BEGIN Entries shown

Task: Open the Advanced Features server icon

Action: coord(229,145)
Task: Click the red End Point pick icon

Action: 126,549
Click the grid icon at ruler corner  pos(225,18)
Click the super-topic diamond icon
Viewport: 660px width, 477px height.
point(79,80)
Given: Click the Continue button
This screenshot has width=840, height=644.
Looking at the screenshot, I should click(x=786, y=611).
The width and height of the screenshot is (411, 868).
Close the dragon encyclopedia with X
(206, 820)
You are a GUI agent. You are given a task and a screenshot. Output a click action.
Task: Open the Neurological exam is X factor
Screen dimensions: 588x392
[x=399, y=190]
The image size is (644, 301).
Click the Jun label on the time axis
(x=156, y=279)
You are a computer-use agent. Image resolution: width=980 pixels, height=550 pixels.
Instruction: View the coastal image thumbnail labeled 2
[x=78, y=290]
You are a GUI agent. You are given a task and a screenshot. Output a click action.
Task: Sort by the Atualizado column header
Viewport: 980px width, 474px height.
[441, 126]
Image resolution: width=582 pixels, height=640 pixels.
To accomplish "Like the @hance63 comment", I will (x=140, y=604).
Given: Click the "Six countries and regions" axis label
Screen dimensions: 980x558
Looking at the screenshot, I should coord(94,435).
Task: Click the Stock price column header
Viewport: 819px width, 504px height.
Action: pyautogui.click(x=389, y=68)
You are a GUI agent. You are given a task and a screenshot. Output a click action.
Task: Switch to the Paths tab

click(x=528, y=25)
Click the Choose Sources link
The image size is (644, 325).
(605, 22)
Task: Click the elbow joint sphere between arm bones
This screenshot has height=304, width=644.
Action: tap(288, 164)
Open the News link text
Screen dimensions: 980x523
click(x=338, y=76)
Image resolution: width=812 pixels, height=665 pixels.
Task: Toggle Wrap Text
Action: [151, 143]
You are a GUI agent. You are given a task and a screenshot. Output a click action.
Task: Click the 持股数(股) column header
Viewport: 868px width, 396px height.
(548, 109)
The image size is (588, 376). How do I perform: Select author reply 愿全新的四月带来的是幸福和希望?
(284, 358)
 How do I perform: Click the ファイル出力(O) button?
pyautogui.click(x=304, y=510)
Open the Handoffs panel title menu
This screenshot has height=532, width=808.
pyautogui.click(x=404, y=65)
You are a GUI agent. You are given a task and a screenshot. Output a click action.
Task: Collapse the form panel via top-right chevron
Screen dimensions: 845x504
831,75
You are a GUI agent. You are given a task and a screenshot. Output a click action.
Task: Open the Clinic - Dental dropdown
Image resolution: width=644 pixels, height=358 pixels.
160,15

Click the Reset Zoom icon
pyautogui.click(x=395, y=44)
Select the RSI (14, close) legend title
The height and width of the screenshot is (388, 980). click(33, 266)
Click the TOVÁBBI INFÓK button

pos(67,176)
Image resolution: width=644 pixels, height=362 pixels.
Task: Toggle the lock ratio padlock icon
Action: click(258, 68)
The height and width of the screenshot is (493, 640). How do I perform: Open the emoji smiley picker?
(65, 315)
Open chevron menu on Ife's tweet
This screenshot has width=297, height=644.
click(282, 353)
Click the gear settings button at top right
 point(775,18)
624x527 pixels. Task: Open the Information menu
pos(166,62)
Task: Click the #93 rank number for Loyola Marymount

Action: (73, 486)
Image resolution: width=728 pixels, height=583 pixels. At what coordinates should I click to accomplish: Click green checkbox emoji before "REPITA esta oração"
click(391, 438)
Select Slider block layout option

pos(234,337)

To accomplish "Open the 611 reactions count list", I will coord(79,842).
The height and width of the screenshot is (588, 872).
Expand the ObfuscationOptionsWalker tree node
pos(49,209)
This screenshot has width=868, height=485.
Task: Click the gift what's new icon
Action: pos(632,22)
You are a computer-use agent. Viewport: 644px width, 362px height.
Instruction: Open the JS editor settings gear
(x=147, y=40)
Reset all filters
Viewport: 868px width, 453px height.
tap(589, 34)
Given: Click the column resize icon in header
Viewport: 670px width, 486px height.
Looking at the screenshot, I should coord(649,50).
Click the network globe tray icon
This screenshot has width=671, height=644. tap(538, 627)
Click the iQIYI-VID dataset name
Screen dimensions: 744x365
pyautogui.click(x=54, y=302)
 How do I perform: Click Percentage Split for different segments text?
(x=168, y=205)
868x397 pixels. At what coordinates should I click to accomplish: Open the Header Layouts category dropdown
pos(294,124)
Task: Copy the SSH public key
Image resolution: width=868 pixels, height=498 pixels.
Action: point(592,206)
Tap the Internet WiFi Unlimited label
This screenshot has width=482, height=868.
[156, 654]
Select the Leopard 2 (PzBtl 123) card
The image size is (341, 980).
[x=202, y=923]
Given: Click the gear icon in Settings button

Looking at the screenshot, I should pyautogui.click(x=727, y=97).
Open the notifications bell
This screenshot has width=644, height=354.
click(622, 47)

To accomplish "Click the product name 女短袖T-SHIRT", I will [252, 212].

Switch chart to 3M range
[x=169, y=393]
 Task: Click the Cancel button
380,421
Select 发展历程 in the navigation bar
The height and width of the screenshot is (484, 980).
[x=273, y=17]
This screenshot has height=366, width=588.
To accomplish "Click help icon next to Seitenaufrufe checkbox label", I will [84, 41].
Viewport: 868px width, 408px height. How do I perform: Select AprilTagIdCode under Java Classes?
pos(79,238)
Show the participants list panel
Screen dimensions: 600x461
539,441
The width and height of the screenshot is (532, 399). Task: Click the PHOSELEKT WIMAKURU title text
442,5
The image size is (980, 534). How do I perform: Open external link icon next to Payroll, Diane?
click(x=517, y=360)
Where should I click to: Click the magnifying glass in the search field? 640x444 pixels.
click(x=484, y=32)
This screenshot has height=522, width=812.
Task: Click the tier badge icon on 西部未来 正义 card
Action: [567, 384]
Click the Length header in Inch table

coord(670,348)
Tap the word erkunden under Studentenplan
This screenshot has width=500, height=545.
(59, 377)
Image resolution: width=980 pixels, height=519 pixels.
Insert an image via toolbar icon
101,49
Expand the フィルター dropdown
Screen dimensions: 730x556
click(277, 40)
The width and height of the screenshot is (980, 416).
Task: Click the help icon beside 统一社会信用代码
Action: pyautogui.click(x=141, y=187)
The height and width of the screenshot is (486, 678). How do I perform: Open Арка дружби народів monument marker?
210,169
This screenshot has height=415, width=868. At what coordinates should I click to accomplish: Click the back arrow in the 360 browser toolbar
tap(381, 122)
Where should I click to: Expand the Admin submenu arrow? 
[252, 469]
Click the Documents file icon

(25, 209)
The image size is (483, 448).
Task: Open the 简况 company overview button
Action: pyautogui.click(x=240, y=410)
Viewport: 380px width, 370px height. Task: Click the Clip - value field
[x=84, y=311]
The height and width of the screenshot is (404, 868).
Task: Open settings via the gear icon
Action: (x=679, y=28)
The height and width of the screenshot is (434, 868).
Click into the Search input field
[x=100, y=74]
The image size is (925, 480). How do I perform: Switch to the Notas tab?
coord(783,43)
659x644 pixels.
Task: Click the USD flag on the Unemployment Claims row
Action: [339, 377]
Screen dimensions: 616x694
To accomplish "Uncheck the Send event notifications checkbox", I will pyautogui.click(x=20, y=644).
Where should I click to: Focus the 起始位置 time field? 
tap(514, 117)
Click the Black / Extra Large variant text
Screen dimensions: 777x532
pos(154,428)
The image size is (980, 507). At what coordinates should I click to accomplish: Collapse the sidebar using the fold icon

END Entries shown

Work request: Your answer must be an exact copy of every record.

Completed exercise:
Task: Open the Advanced Features server icon

Action: coord(229,145)
Task: Click the red End Point pick icon

Action: 126,549
Click the grid icon at ruler corner  pos(225,18)
Click the super-topic diamond icon
Viewport: 660px width, 477px height.
point(79,80)
Given: Click the Continue button
This screenshot has width=840, height=644.
Looking at the screenshot, I should click(x=786, y=611).
The width and height of the screenshot is (411, 868).
Close the dragon encyclopedia with X
(206, 820)
You are a GUI agent. You are given a task and a screenshot. Output a click action.
Task: Open the Neurological exam is X factor
Screen dimensions: 588x392
[x=399, y=190]
The image size is (644, 301).
Click the Jun label on the time axis
(x=156, y=279)
You are a computer-use agent. Image resolution: width=980 pixels, height=550 pixels.
Instruction: View the coastal image thumbnail labeled 2
[x=78, y=290]
You are a GUI agent. You are given a task and a screenshot. Output a click action.
Task: Sort by the Atualizado column header
Viewport: 980px width, 474px height.
[441, 126]
Image resolution: width=582 pixels, height=640 pixels.
To accomplish "Like the @hance63 comment", I will (x=140, y=604).
Given: Click the "Six countries and regions" axis label
Screen dimensions: 980x558
Looking at the screenshot, I should coord(94,435).
Task: Click the Stock price column header
Viewport: 819px width, 504px height.
Action: pyautogui.click(x=389, y=68)
You are a GUI agent. You are given a task and a screenshot. Output a click action.
Task: Switch to the Paths tab

click(x=528, y=25)
Click the Choose Sources link
The image size is (644, 325).
(605, 22)
Task: Click the elbow joint sphere between arm bones
This screenshot has height=304, width=644.
Action: tap(288, 164)
Open the News link text
Screen dimensions: 980x523
click(x=338, y=76)
Image resolution: width=812 pixels, height=665 pixels.
Task: Toggle Wrap Text
Action: [151, 143]
You are a GUI agent. You are given a task and a screenshot. Output a click action.
Task: Click the 持股数(股) column header
Viewport: 868px width, 396px height.
(548, 109)
The image size is (588, 376). How do I perform: Select author reply 愿全新的四月带来的是幸福和希望?
(284, 358)
 How do I perform: Click the ファイル出力(O) button?
pyautogui.click(x=304, y=510)
Open the Handoffs panel title menu
This screenshot has height=532, width=808.
pyautogui.click(x=404, y=65)
You are a GUI agent. You are given a task and a screenshot. Output a click action.
Task: Collapse the form panel via top-right chevron
Screen dimensions: 845x504
831,75
You are a GUI agent. You are given a task and a screenshot. Output a click action.
Task: Open the Clinic - Dental dropdown
Image resolution: width=644 pixels, height=358 pixels.
160,15

Click the Reset Zoom icon
pyautogui.click(x=395, y=44)
Select the RSI (14, close) legend title
The height and width of the screenshot is (388, 980). click(33, 266)
Click the TOVÁBBI INFÓK button

pos(67,176)
Image resolution: width=644 pixels, height=362 pixels.
Task: Toggle the lock ratio padlock icon
Action: click(258, 68)
The height and width of the screenshot is (493, 640). How do I perform: Open the emoji smiley picker?
(65, 315)
Open chevron menu on Ife's tweet
This screenshot has width=297, height=644.
click(282, 353)
Click the gear settings button at top right
 point(775,18)
624x527 pixels. Task: Open the Information menu
pos(166,62)
Task: Click the #93 rank number for Loyola Marymount

Action: (73, 486)
Image resolution: width=728 pixels, height=583 pixels. At what coordinates should I click to accomplish: Click green checkbox emoji before "REPITA esta oração"
click(391, 438)
Select Slider block layout option

pos(234,337)

To accomplish "Open the 611 reactions count list", I will coord(79,842).
The height and width of the screenshot is (588, 872).
Expand the ObfuscationOptionsWalker tree node
pos(49,209)
This screenshot has width=868, height=485.
Task: Click the gift what's new icon
Action: pos(632,22)
You are a computer-use agent. Viewport: 644px width, 362px height.
Instruction: Open the JS editor settings gear
(x=147, y=40)
Reset all filters
Viewport: 868px width, 453px height.
tap(589, 34)
Given: Click the column resize icon in header
Viewport: 670px width, 486px height.
Looking at the screenshot, I should coord(649,50).
Click the network globe tray icon
This screenshot has width=671, height=644. tap(538, 627)
Click the iQIYI-VID dataset name
Screen dimensions: 744x365
pyautogui.click(x=54, y=302)
 How do I perform: Click Percentage Split for different segments text?
(x=168, y=205)
868x397 pixels. At what coordinates should I click to accomplish: Open the Header Layouts category dropdown
pos(294,124)
Task: Copy the SSH public key
Image resolution: width=868 pixels, height=498 pixels.
Action: point(592,206)
Tap the Internet WiFi Unlimited label
This screenshot has width=482, height=868.
[156, 654]
Select the Leopard 2 (PzBtl 123) card
The image size is (341, 980).
[x=202, y=923]
Given: Click the gear icon in Settings button

Looking at the screenshot, I should pyautogui.click(x=727, y=97).
Open the notifications bell
This screenshot has width=644, height=354.
click(622, 47)

To accomplish "Click the product name 女短袖T-SHIRT", I will [252, 212].

Switch chart to 3M range
[x=169, y=393]
 Task: Click the Cancel button
380,421
Select 发展历程 in the navigation bar
The height and width of the screenshot is (484, 980).
[x=273, y=17]
This screenshot has height=366, width=588.
To accomplish "Click help icon next to Seitenaufrufe checkbox label", I will [84, 41].
Viewport: 868px width, 408px height. How do I perform: Select AprilTagIdCode under Java Classes?
pos(79,238)
Show the participants list panel
Screen dimensions: 600x461
539,441
The width and height of the screenshot is (532, 399). Task: Click the PHOSELEKT WIMAKURU title text
442,5
The image size is (980, 534). How do I perform: Open external link icon next to Payroll, Diane?
click(x=517, y=360)
Where should I click to: Click the magnifying glass in the search field? 640x444 pixels.
click(x=484, y=32)
This screenshot has height=522, width=812.
Task: Click the tier badge icon on 西部未来 正义 card
Action: [567, 384]
Click the Length header in Inch table

coord(670,348)
Tap the word erkunden under Studentenplan
This screenshot has width=500, height=545.
(59, 377)
Image resolution: width=980 pixels, height=519 pixels.
Insert an image via toolbar icon
101,49
Expand the フィルター dropdown
Screen dimensions: 730x556
click(277, 40)
The width and height of the screenshot is (980, 416).
Task: Click the help icon beside 统一社会信用代码
Action: pyautogui.click(x=141, y=187)
The height and width of the screenshot is (486, 678). How do I perform: Open Арка дружби народів monument marker?
210,169
This screenshot has height=415, width=868. At what coordinates should I click to accomplish: Click the back arrow in the 360 browser toolbar
tap(381, 122)
Where should I click to: Expand the Admin submenu arrow? 
[252, 469]
Click the Documents file icon

(25, 209)
The image size is (483, 448).
Task: Open the 简况 company overview button
Action: pyautogui.click(x=240, y=410)
Viewport: 380px width, 370px height. Task: Click the Clip - value field
[x=84, y=311]
The height and width of the screenshot is (404, 868).
Task: Open settings via the gear icon
Action: (x=679, y=28)
The height and width of the screenshot is (434, 868).
Click into the Search input field
[x=100, y=74]
The image size is (925, 480). How do I perform: Switch to the Notas tab?
coord(783,43)
659x644 pixels.
Task: Click the USD flag on the Unemployment Claims row
Action: [339, 377]
Screen dimensions: 616x694
To accomplish "Uncheck the Send event notifications checkbox", I will pyautogui.click(x=20, y=644).
Where should I click to: Focus the 起始位置 time field? 
tap(514, 117)
Click the Black / Extra Large variant text
Screen dimensions: 777x532
pos(154,428)
The image size is (980, 507). At what coordinates should I click to accomplish: Collapse the sidebar using the fold icon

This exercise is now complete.